Wednesday, August 17, 2011

A first heat map using Bioconductor


I don't recall what the exact Google search target was that turned up a post about making a heatmap of gene expression data, but it really changed my life. It lead me to these two pages describing how to do it in R (here) and Python (here), and that motivated me to get into R, as much as I've been able to in spite of all I don't like about it.

I thought I'd work on this a little bit again; it's been 3 years or so since I gave a couple of talks about this, so I'm rusty, but it'll be fun. I would recommend that you go through the original posts by Peter Cock first. I'll try to add something of my own.

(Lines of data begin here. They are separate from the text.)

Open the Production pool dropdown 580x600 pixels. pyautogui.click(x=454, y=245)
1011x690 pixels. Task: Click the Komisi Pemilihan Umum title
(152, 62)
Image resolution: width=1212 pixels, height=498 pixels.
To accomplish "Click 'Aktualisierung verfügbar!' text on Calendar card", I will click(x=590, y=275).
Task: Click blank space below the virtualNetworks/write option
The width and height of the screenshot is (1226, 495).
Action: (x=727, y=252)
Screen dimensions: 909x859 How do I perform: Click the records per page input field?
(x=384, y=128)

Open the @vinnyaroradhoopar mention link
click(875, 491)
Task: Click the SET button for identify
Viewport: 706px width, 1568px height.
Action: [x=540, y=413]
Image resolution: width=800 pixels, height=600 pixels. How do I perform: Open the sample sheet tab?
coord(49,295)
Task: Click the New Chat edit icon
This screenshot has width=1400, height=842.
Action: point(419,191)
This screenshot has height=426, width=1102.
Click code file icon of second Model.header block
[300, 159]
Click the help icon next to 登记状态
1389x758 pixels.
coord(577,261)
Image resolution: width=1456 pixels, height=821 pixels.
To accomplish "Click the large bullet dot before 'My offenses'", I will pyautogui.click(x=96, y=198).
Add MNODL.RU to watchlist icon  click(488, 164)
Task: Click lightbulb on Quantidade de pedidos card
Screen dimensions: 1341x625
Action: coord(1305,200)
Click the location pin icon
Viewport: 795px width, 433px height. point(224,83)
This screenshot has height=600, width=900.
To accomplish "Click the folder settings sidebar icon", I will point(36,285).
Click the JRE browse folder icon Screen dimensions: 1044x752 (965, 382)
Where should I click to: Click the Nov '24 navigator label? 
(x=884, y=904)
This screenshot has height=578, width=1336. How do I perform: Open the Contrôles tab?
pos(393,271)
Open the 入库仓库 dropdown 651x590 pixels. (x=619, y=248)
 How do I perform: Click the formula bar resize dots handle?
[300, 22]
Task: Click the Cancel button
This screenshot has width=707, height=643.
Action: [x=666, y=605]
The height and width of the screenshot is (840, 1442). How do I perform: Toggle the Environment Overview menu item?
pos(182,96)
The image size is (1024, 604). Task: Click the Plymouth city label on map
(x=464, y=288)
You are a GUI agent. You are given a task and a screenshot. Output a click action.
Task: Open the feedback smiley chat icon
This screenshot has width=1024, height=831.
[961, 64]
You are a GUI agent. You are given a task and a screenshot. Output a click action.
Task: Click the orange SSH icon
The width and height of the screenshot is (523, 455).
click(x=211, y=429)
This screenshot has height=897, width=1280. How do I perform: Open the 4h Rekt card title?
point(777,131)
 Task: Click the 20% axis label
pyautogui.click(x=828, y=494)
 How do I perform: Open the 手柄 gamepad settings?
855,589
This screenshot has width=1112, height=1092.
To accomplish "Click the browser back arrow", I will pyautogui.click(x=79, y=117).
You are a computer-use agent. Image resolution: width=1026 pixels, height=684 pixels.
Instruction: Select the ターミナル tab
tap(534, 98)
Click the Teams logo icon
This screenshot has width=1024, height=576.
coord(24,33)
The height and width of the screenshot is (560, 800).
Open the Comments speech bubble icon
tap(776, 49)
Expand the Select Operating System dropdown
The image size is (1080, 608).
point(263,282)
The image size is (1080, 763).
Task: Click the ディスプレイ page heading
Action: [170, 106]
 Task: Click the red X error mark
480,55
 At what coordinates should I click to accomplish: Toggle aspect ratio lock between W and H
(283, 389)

Of course, it's all based on the Bioconductor project in R, and there is a very nice write-up in the original paper (Gentleman et al, PMID 15461798). I even bought the book (our library sucks), and it's pretty good too, especially if you are serious about the field.

To begin with, to motivate things, we will recreate the graphic. We need a couple of R packages from Bioconductor to do this. You could get them from the Package Installer, but I was having trouble and so I tried this:

source("http://bioconductor.org/biocLite.R")
biocLite('Biobase')
biocLite('ALL')
biocLite('limma')
biocLite('annaffy')

Note: all these lines would actually look like this in R:

> source("http://bioconductor.org/biocLite.R")

For most of the commands here, I've left out the prompt so you can more easily copy and paste them. And I'm not showing the info that's printed as the packages are downloaded and installed.

We're going to just quickly do the plots, then later I'll explain more about it. First we need to load two modules and some data:

library('ALL')
data('ALL')
library('limma')

The first command will output:

Loading required package: Biobase

Welcome to Bioconductor

Vignettes contain introductory material. To view, type
'openVignette()'. To cite Bioconductor, see
'citation("Biobase")' and for packages 'citation(pkgname)'.


Next we do the analysis (I know this won't make much sense yet, but we're just making sure we get the graphic without an error):

eset <- ALL[,ALL$mol.biol %in% c('BCR/ABL','ALL1/AF4')]
f <- factor(as.character(eset$mol.biol))
design <- model.matrix(~f)
fit <- eBayes(lmFit(eset,design))
sel <- p.adjust(fit$p.value[,2]) < 0.05
esetSel <- eset[sel,]

And in the third part we plot the data:

color.map <- function(s) {
if (s=='ALL1/AF4') 'red' else 'blue'}
patient.colors <- unlist(lapply(esetSel$mol.biol,color.map))
heatmap(exprs(esetSel),
col=topo.colors(100),
ColSideColors=patient.colors)

The graphic is at the top of the post.

An overview of what we've done. We filtered for all samples with one of two chromosomal translocations. In the plots, the columns from the 'ALL1/AF4' samples are red, those with 'BCR/ABL' are blue. We now have 47 samples.

> dim(eset)
Features Samples
12625 47

Each sample has 12625 "features"---gene expression measurements. We've done some fancy statistics and then filtered for those with p < 0.05 (correcting for the large number of measurements). In the end, we have 165 genes of interest to plot.

> dim(esetSel)
Features Samples
165 47

By default, heatmap does clustering and draws dendrograms, but you can turn this off. Let's turn off the column clustering only, and since we haven't substituted the real gene names, let's turn that off too:

heatmap(exprs(esetSel),
col=topo.colors(100),
Colv=NA,
ColSideColors=patient.colors,
labRow=NA)




More later on this. Our goal is to understand more about "ExpressionSet" objects and the kinds of manipulation that are possible, the second is to see how much of this we can do from Python (using rpy2), so that the code is transparent and makes intuitive sense.